Supplied material:
◇ ◇ ◇ ◇ ◇ ◇ ◇

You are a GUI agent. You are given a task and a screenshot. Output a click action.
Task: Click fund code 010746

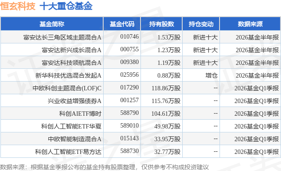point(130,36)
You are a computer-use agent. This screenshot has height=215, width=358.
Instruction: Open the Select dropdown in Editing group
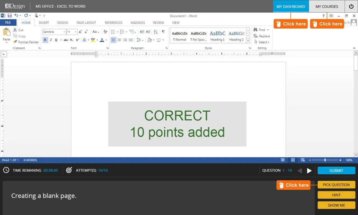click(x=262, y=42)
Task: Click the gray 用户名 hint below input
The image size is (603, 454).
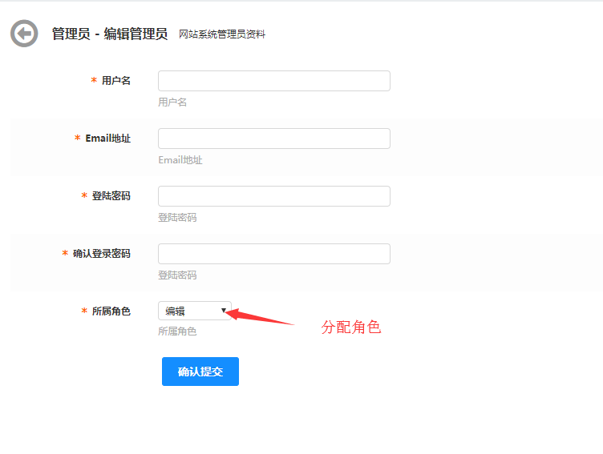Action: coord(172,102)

◇ ◇ ◇ ◇ ◇ ◇ ◇

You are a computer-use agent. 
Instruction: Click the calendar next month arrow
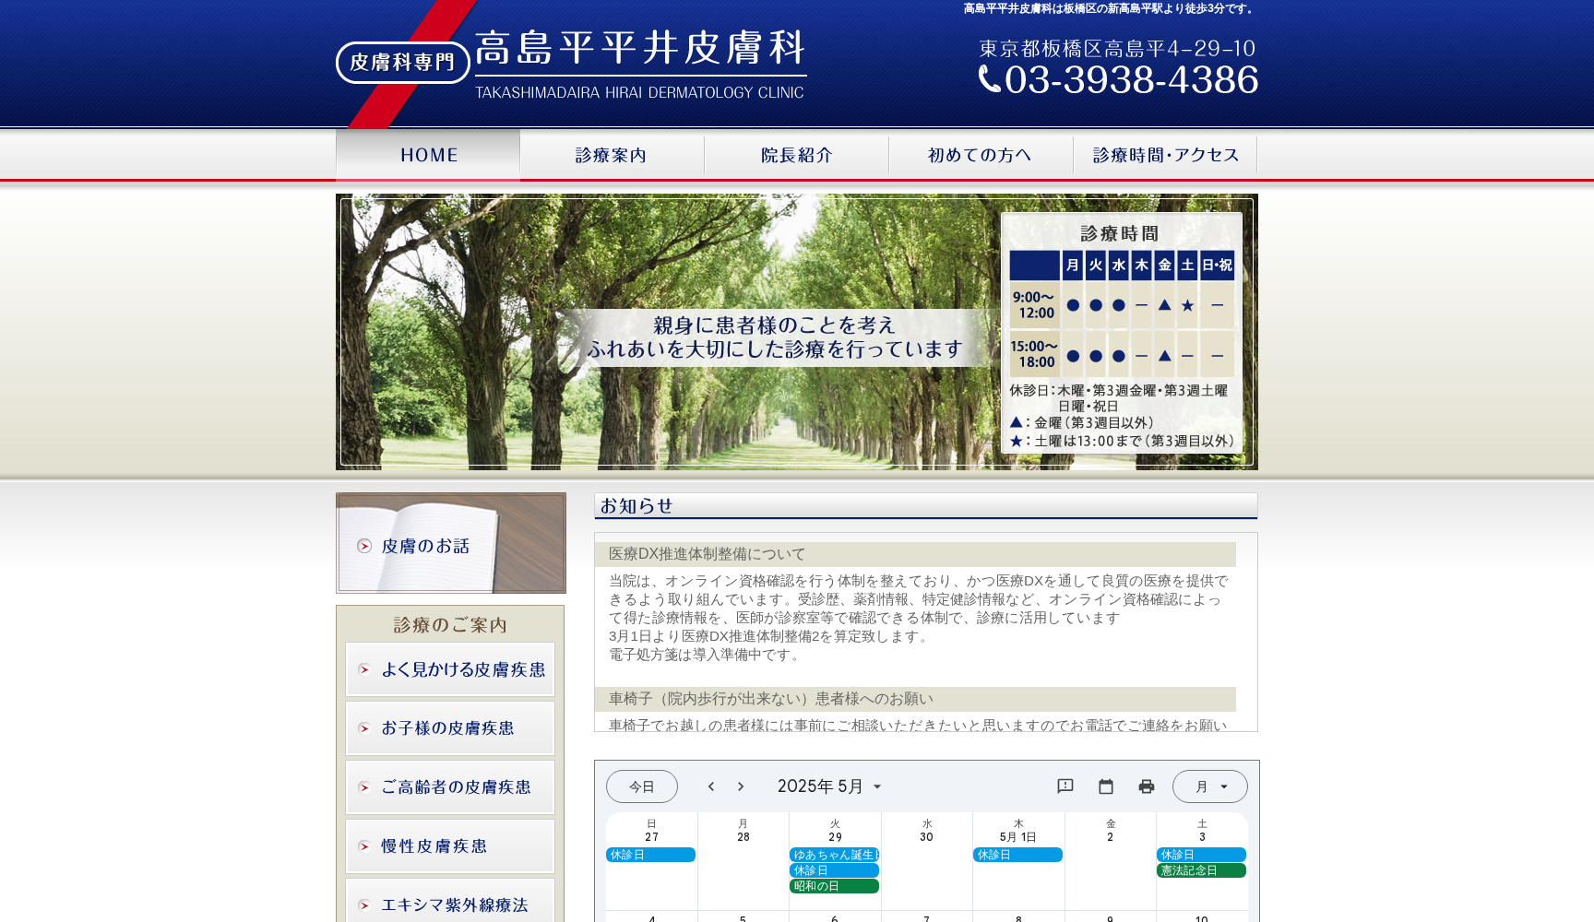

◇ ◇ ◇ ◇ ◇ ◇ ◇

Directions for this task:
Report every line containing the word "screenshot" from the listing above.

Your solution:
You are a GUI agent. You are given a task and a screenshot. Output a click action.
You are a computer-use agent. This screenshot has height=215, width=358.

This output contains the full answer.